そしてイスラムの教えで、「ハラル(ハラール)」と「ハラム」の2つは重要な意味をもつ。「ハラル」とは、アラビア語で「許されている」の意味で、神に許されているものを表す。一方、「ハラム」は「禁じられている」の意味で、口にすることを禁止されているものだ。ムスリムは、このハラルとハラムに注意しながらふだんの生活を送っている。
尚、ハラルとハラムは、宗派や地域、個人によって解釈が異なる場合がある。
ハラルには、穀物、野菜や果物、魚介類などがある。ただし農場から食卓まのフ ードチェーンにおけるすべてのプロセスで、ハラルであることが求められる。
・穀物
・野菜
・果物
・魚介類
・海藻類
・牛乳
・卵
など
ハラムには、次のようなものがある。
・豚肉
・アルコール(飲料用)
・イスラム法に則って処理されていない肉
・血液
など
ハラルとハラムの区別がつきにくいものや、グレーゾーンにあたるものは「シュブハ」と呼ばれる。と畜方法がわからない牛肉や鶏肉などもシュブハにあたり、シュブハは避けられる傾向がある。
豚肉や野菜などの食材なら、ハラルかハラムか区別できる。だが加工品ではさまざまな成分が含まれており、その区別は難しい。そこで生まれたのが、ハラル認証制度だ。ハラル認証を受けた食品には、専用のマークが貼付され、ムスリムが安心して使用できる目印となる。
ハラル認証制度は、1960年頃のマレーシアでスタートした。マレーシアはイスラム教を国教とする国であるが、実際には他民族・他宗教の国民たちで構成されている。さまざまな文化が混ざり合うなかで、どの商品がハラルなのか、見分けるための制度が必要とされた。
隣国・インドネシアは1970年代にハラル認証制度をスタート。その後、この動きは世界中へと広がり、現在では世界に300程のハラル認証の認証機関が存在すると言われている。
ハラル認証はムスリムにとって便利なシステムであるが、課題も抱えている。

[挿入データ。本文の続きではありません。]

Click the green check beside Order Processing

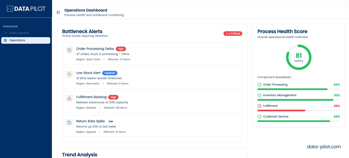pos(259,85)
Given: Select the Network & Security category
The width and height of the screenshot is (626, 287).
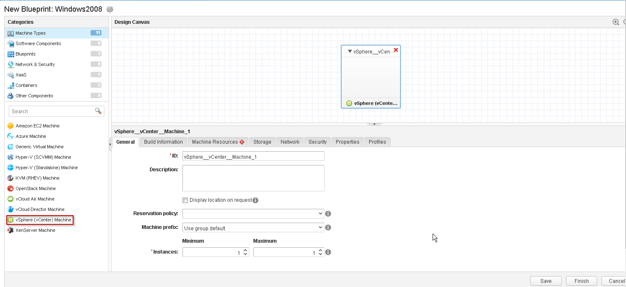Looking at the screenshot, I should [x=35, y=64].
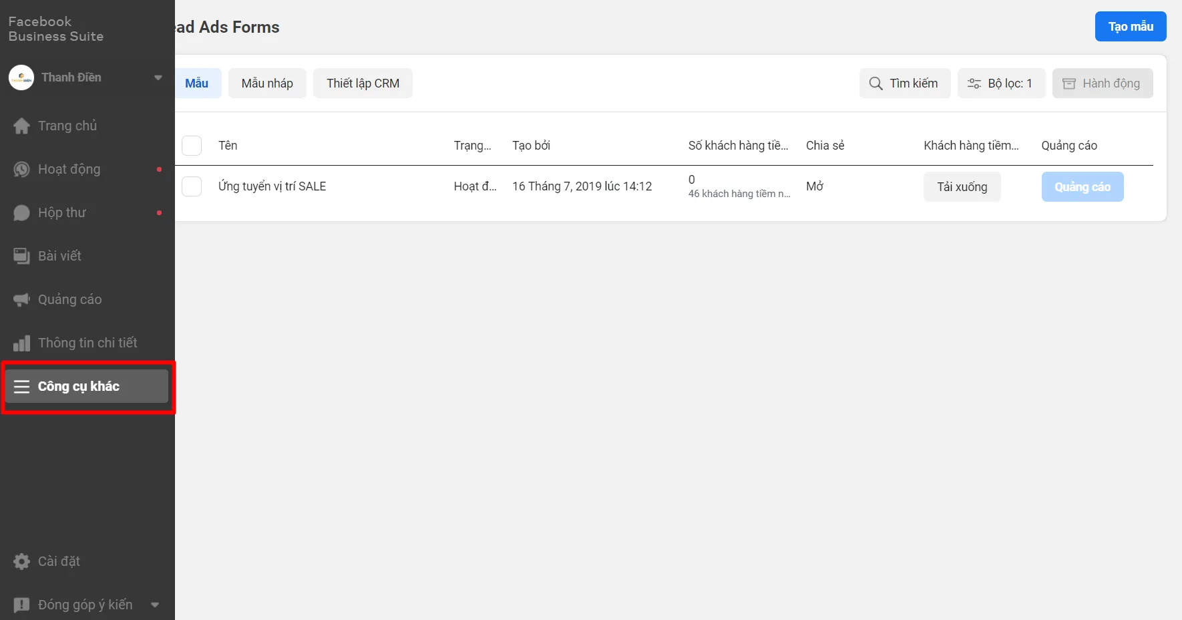The width and height of the screenshot is (1182, 620).
Task: Click the Quảng cáo megaphone icon
Action: point(21,300)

それは、認証機関それぞれで異なる基準を採用しているため、統一された世界基準がないことだ。基準が異なることで、トラブルが生じる可能性がある。
認証機関によって明確な基準は異なるものの、ハラル認証の主な4つのチェックポイントは以下となる。
豚や豚由来成分、またアルコールなど、ハラム成分が一切含まれていないか確認される。
製造工程や保管の期間にハラムが混合せず、清潔さや安全性、品質が保たれているかどうか。
従業員が、ハラル管理について適切な知識を身につけて対処しているかどうか。
ハラルとハラムがきちんと区別され、管理されているかどうか。
ハラル認証を取得できるのは食品に限らない。化粧品や医薬品なども対象となる。
一般的な食材のほか、加工食品なども含まれる。
化粧品ではアルコールや動物由来の成分が使われることが多い。だが、そのようなハラムを含まない基礎化粧品やヘアケア製品、香水などがある。
病気の治療や予防に使われる医薬品、医療機器など。
ムスリム専用のレストラン、もしくはハラルメニューを提供する飲食店など。
世界に約300もの数があるというハラル認証機関。もちろん日本にも、さまざまな認証機関が存在している。そのなかから主な機関を紹介する。
2010年に発足したNPO法人で、日本国内で暮らすムスリムや、ムスリムの国へ商品を輸出したい日本企業のサポートを行っている。
認証の概要
国際基準にのっとった運営・管理を行っているハラール認証団体。湾岸諸国承認機構(GAC)、UAE承認機関(ESMA)、ISO/IEC17065、GSO2055-2において認定取得。マレーシア政府ハラール認証機関(JAKIM)、インドネシア イスラーム学者評議会(MUI)、シンガポール イスラーム評議会(MUIS)、タイ中央イスラーム機構(CICOT)において承認取得。
対象品目
・食品(加工食品、食品添加物、健康食品含む)
・化粧品およびパーソナルケア
・医薬品
・物流サービス
・キッチン(セントラルキッチン)
・屠畜
・飲食
2013年に発足した機関で、和食文化や美容製品へのハラル認証に力を入れている。日本における業界最高基準のハラル認証の提供とサポート力を強みとしている。
認証の概要
マレーシア・イスラム開発庁(JAKIM)やインドネシア・ウラマー評議会(MUI)、タイ国イスラム中央委員会(CICOT)、中東諸国が構成する湾岸認定機構(GAC)と相互承認を取得。書類審査や現場監査、セミナー実施などを通じて認証を受ける。
対象品目
・食品(飲料、食品原料、食品添加物含む)
・化粧品(化粧品原料含む)
・サプリメント
・酵母
・ミネラル原料
・化学品
など
グローバル化が進むにつれて、日本国内においても、ハラル認証の注目度が高まっている。ムスリムの人々とともに暮らし、お互いの文化を理解し合うためには、必要不可欠な知識と言えるだろう。本記事を参考にして、必要な基礎知識を身につけておこう。